* **Problem description**:
Edit the part that opens with the line containing "The height and" and closes with the line containing "Action: click(x=352, y=131)" by replacing "dropdown" with "menu" and leaving everything else unchanged. Return only those lines, without the pictures.

* **Supplied entries**:
==================================================

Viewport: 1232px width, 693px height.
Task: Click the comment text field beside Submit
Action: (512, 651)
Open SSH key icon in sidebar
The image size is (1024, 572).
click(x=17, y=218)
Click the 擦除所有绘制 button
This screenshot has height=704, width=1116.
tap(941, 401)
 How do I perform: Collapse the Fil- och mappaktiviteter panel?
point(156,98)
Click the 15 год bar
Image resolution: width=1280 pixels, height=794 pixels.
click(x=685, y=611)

==================================================

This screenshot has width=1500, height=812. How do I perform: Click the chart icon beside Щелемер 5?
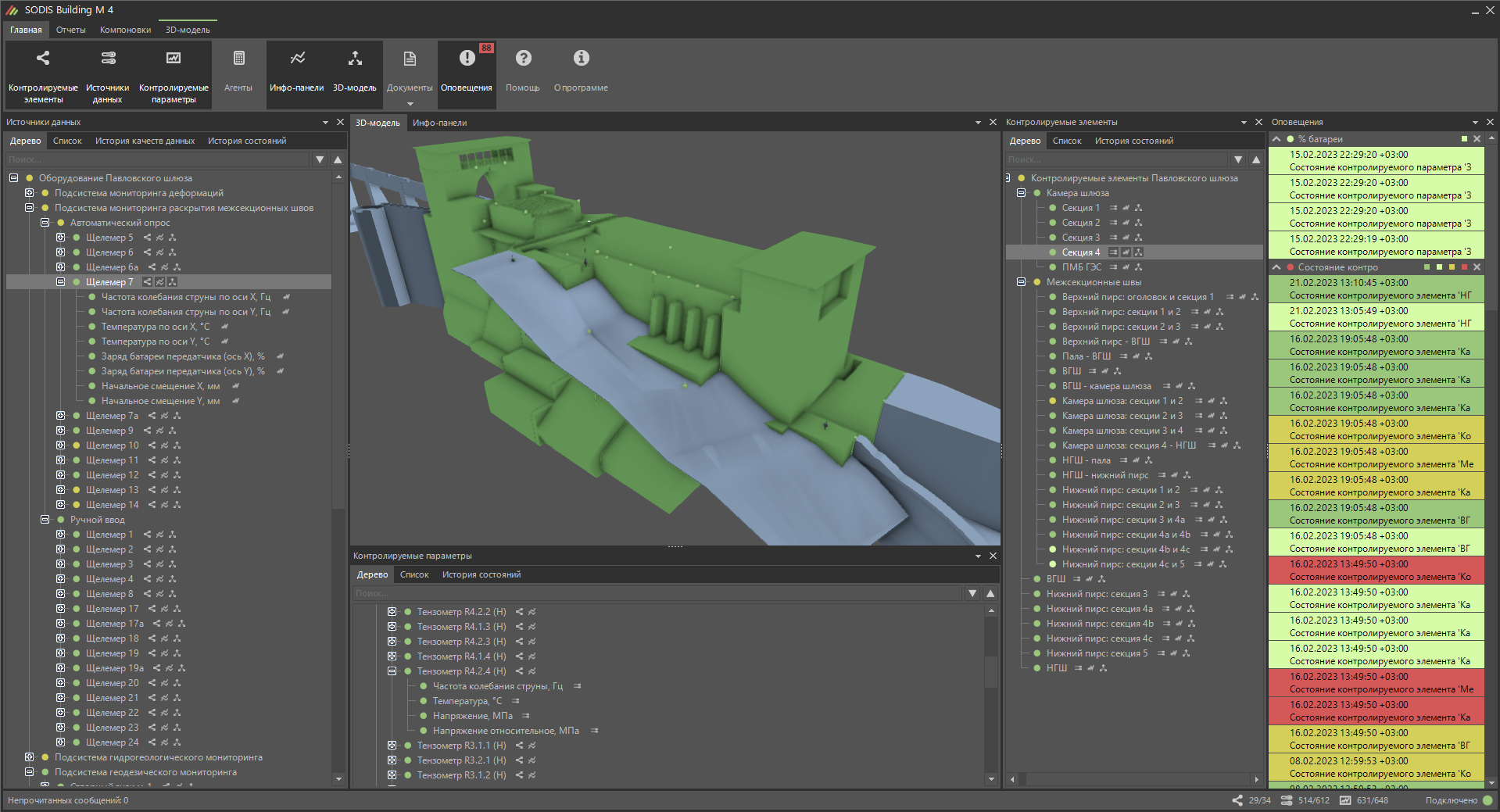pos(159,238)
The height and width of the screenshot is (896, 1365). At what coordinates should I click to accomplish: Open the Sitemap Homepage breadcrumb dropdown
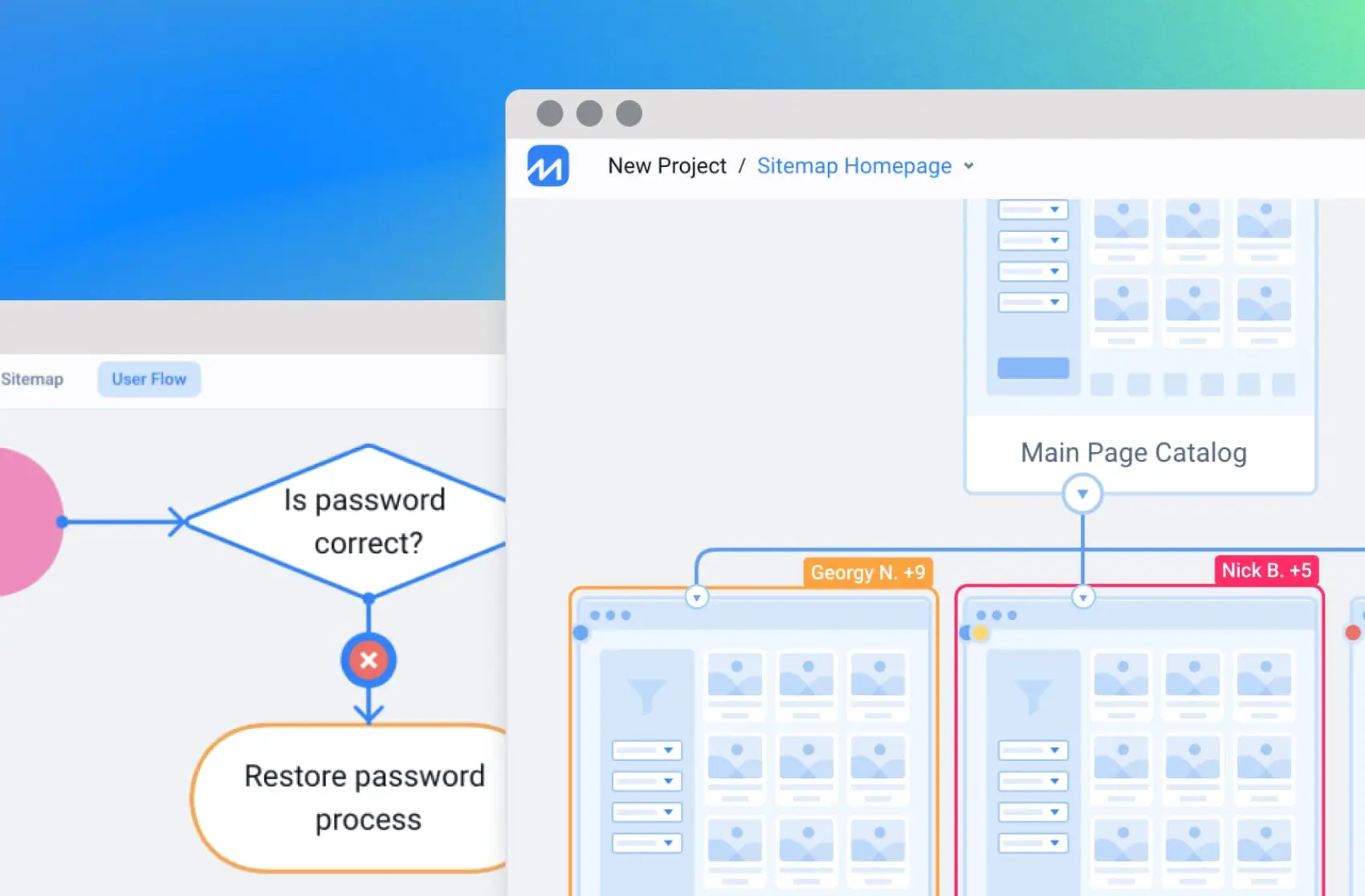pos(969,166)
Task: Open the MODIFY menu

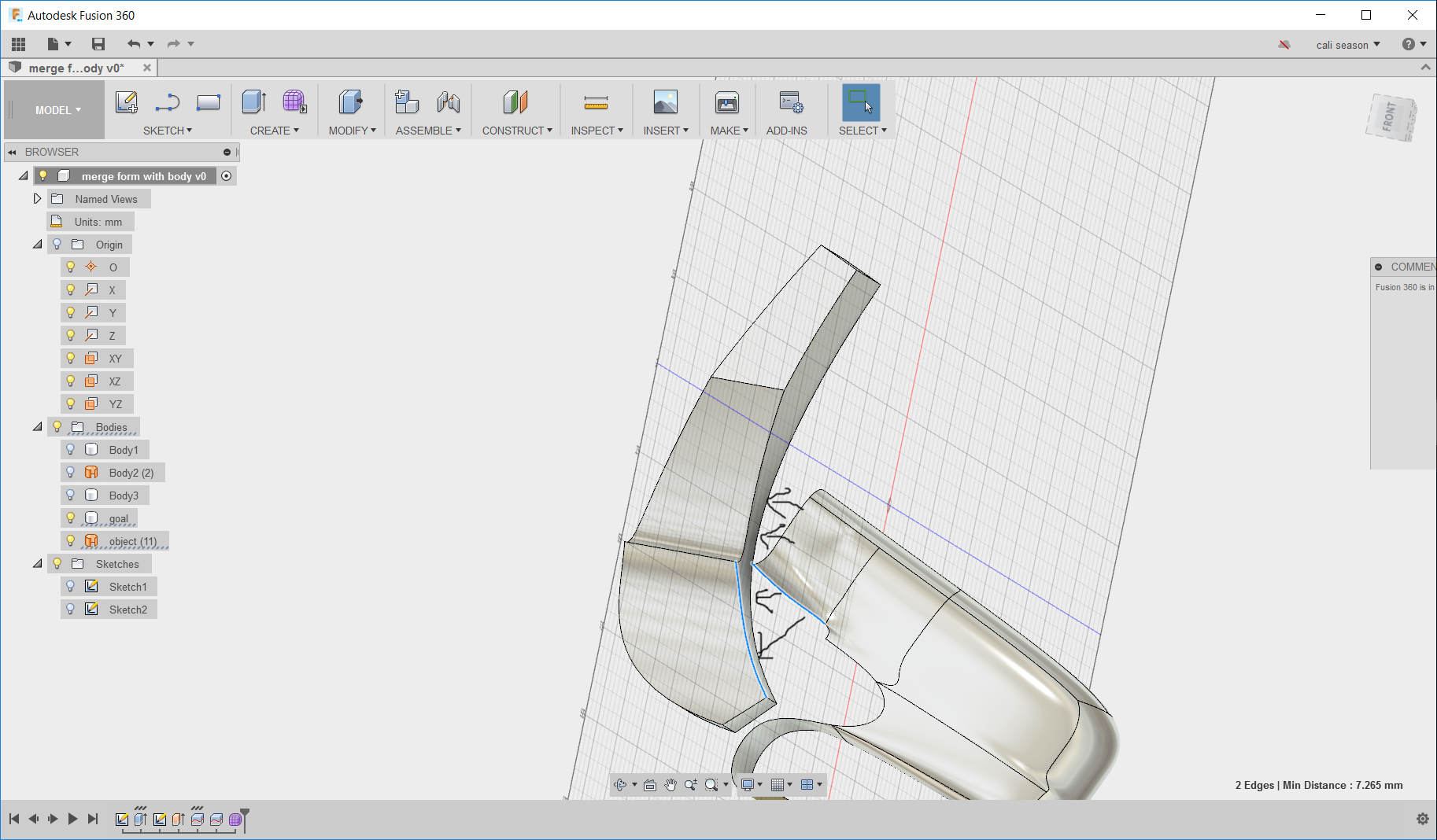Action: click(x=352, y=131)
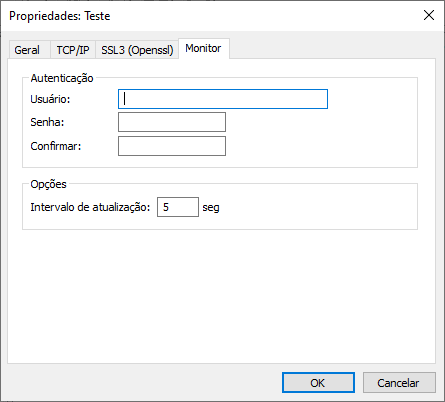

==================================================

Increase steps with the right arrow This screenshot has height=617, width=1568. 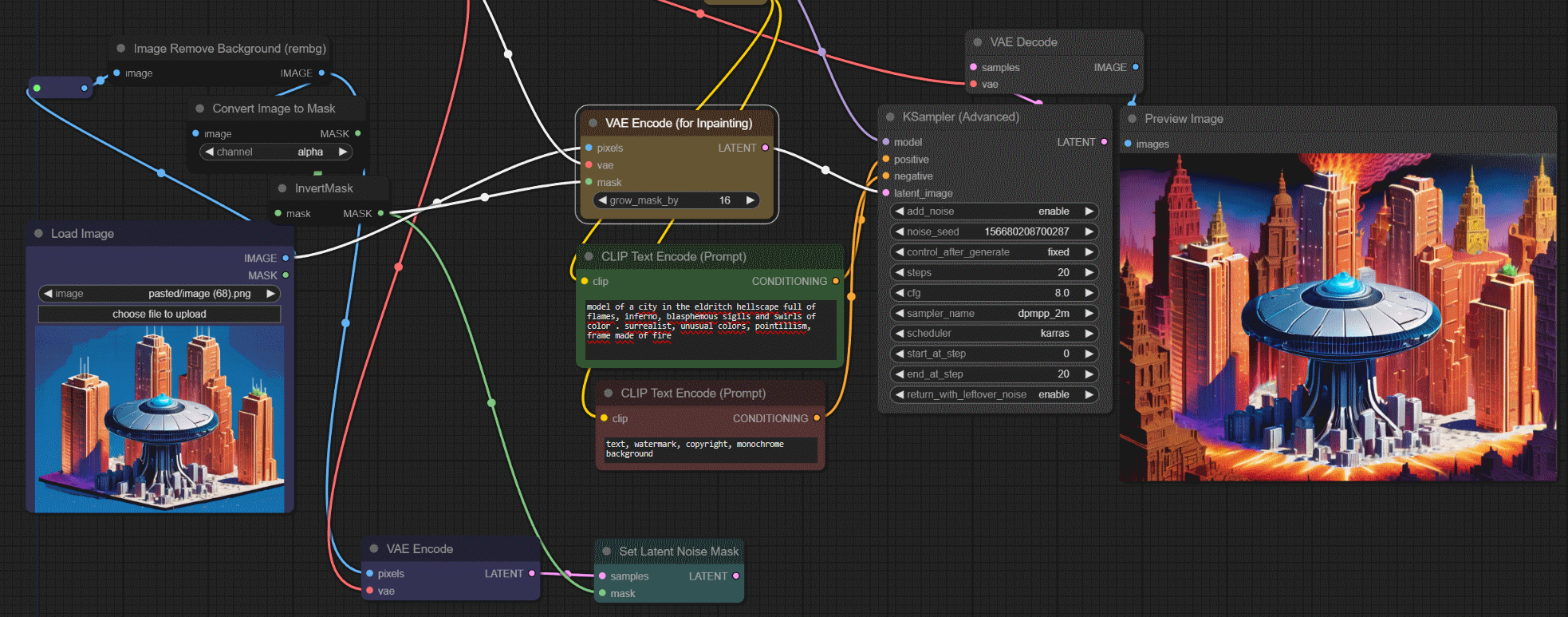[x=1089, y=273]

==================================================

* **Solution below**:
The height and width of the screenshot is (896, 1365). At what coordinates should I click to accomplish: Open the Sitemap Homepage breadcrumb menu
pos(969,166)
Task: Open the MODIFY menu

Action: click(x=352, y=131)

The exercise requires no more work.